TASK DESCRIPTION:
Once you have located the line containing "Viewport: 1210px width, 776px height." in the material below, return it exactly along with each line after it through the line containing "Hide the screen".
--- INPUT FOR THIS TASK Enclosed Below ---
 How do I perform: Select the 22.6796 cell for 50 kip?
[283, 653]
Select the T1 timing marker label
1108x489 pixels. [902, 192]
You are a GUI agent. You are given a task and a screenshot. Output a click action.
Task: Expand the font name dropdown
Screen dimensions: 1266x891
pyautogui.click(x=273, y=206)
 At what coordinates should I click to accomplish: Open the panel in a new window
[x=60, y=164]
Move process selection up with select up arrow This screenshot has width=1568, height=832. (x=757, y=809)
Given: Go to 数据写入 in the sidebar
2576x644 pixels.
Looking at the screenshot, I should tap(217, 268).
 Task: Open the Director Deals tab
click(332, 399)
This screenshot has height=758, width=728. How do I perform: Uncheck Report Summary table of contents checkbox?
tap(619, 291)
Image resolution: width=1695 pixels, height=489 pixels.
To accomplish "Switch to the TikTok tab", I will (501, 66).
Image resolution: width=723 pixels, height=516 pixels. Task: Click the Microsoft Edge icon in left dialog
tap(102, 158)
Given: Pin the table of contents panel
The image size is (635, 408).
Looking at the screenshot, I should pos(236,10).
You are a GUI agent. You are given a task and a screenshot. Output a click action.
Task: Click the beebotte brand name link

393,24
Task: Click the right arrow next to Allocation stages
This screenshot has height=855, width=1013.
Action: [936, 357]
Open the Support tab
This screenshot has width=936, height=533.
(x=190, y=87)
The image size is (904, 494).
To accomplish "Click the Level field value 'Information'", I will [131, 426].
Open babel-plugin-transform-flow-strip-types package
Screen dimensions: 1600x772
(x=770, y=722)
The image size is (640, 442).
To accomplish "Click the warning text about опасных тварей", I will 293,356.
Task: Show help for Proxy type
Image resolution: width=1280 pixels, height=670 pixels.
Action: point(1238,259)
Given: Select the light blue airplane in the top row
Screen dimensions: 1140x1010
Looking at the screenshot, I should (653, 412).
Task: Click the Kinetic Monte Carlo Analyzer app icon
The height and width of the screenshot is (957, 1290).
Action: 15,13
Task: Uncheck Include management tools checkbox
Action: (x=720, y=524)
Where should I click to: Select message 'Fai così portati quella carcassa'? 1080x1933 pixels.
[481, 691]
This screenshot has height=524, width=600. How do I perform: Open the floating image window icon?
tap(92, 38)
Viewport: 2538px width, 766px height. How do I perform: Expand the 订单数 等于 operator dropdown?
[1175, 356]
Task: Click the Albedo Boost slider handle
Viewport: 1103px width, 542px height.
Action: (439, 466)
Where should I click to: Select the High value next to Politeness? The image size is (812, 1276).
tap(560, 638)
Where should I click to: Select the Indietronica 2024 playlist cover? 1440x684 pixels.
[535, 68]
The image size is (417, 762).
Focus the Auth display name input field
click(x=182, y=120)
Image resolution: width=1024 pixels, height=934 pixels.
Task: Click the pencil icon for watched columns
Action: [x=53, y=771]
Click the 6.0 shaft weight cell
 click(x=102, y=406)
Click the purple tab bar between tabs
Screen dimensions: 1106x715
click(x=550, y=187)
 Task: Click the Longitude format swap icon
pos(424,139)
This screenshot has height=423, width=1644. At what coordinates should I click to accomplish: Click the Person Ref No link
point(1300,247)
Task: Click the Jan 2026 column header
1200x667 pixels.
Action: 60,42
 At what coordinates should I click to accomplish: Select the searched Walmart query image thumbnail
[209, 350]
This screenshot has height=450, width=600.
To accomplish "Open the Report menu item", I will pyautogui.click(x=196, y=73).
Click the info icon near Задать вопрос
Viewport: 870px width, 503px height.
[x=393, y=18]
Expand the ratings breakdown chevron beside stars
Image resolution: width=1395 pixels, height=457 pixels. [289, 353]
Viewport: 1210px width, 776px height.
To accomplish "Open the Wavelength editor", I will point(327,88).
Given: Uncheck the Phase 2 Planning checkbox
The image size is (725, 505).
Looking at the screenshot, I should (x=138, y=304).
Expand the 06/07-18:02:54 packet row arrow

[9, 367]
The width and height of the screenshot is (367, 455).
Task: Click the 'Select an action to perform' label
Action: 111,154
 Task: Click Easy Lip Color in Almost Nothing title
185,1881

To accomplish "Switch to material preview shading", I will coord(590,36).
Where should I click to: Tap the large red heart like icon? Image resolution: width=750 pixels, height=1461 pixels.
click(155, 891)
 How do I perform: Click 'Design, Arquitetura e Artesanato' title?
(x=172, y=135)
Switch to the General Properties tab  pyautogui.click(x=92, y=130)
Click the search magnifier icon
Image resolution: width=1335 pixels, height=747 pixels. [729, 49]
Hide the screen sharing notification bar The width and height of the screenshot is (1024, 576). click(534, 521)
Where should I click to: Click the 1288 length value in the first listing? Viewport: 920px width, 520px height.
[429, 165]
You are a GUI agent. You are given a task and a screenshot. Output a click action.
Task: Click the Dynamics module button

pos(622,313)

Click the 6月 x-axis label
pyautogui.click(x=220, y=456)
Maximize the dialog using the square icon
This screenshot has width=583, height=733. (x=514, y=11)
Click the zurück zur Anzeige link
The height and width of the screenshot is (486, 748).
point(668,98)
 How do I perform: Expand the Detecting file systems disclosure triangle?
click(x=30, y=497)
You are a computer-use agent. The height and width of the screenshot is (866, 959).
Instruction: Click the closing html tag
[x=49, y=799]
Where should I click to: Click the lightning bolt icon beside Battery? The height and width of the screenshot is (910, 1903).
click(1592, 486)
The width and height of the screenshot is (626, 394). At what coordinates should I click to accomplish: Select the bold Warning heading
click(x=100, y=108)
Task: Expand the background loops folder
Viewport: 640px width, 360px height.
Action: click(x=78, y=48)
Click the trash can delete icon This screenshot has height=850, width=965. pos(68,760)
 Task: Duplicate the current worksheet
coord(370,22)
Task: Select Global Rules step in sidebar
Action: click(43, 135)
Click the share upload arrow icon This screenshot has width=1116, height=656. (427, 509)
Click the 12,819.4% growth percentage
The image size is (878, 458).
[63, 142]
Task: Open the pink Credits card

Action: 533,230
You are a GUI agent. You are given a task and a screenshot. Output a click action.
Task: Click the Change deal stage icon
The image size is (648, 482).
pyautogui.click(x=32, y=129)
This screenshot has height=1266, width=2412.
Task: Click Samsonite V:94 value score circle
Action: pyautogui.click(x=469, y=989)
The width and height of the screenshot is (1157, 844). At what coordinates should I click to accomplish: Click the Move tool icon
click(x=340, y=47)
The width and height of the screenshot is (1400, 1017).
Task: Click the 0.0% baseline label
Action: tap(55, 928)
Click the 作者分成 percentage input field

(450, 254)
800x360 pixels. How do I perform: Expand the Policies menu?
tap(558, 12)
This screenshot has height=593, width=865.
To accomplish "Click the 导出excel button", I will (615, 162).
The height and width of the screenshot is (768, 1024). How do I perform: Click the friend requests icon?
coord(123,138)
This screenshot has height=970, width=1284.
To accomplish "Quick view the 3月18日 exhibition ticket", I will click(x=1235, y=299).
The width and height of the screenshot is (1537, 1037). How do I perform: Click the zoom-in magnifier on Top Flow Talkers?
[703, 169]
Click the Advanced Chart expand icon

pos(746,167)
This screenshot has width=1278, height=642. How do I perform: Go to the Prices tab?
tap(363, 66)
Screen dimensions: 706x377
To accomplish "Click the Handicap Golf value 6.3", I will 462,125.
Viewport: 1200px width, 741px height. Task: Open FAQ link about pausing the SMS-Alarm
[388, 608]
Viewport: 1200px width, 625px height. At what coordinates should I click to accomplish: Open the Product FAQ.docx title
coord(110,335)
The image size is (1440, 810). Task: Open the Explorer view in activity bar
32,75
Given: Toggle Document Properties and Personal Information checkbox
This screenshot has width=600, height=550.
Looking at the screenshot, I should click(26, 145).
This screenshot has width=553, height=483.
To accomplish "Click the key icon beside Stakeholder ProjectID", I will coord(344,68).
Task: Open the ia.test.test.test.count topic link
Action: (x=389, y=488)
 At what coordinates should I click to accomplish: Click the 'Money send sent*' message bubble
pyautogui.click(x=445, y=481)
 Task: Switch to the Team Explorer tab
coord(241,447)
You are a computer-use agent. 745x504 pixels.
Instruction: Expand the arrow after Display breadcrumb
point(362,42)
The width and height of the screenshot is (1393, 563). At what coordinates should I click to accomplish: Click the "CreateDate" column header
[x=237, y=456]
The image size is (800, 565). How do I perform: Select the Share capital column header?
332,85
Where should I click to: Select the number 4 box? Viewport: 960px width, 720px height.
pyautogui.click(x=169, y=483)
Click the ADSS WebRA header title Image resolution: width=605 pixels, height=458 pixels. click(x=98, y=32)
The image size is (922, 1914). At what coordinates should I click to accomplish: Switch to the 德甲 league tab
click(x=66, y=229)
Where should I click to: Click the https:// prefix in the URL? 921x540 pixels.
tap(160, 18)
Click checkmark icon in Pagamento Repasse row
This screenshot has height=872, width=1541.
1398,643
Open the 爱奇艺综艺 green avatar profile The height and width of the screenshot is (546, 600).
--- End of Enclosed INPUT FOR THIS TASK ---
WRITTEN RESPONSE:
Viewport: 1210px width, 776px height.
To accomplish "Open the Wavelength editor", I will point(327,88).
Given: Uncheck the Phase 2 Planning checkbox
The image size is (725, 505).
Looking at the screenshot, I should (x=138, y=304).
Expand the 06/07-18:02:54 packet row arrow

[9, 367]
The width and height of the screenshot is (367, 455).
Task: Click the 'Select an action to perform' label
Action: 111,154
 Task: Click Easy Lip Color in Almost Nothing title
185,1881

To accomplish "Switch to material preview shading", I will coord(590,36).
Where should I click to: Tap the large red heart like icon? Image resolution: width=750 pixels, height=1461 pixels.
click(155, 891)
 How do I perform: Click 'Design, Arquitetura e Artesanato' title?
(x=172, y=135)
Switch to the General Properties tab  pyautogui.click(x=92, y=130)
Click the search magnifier icon
Image resolution: width=1335 pixels, height=747 pixels. [729, 49]
Hide the screen sharing notification bar The width and height of the screenshot is (1024, 576). click(534, 521)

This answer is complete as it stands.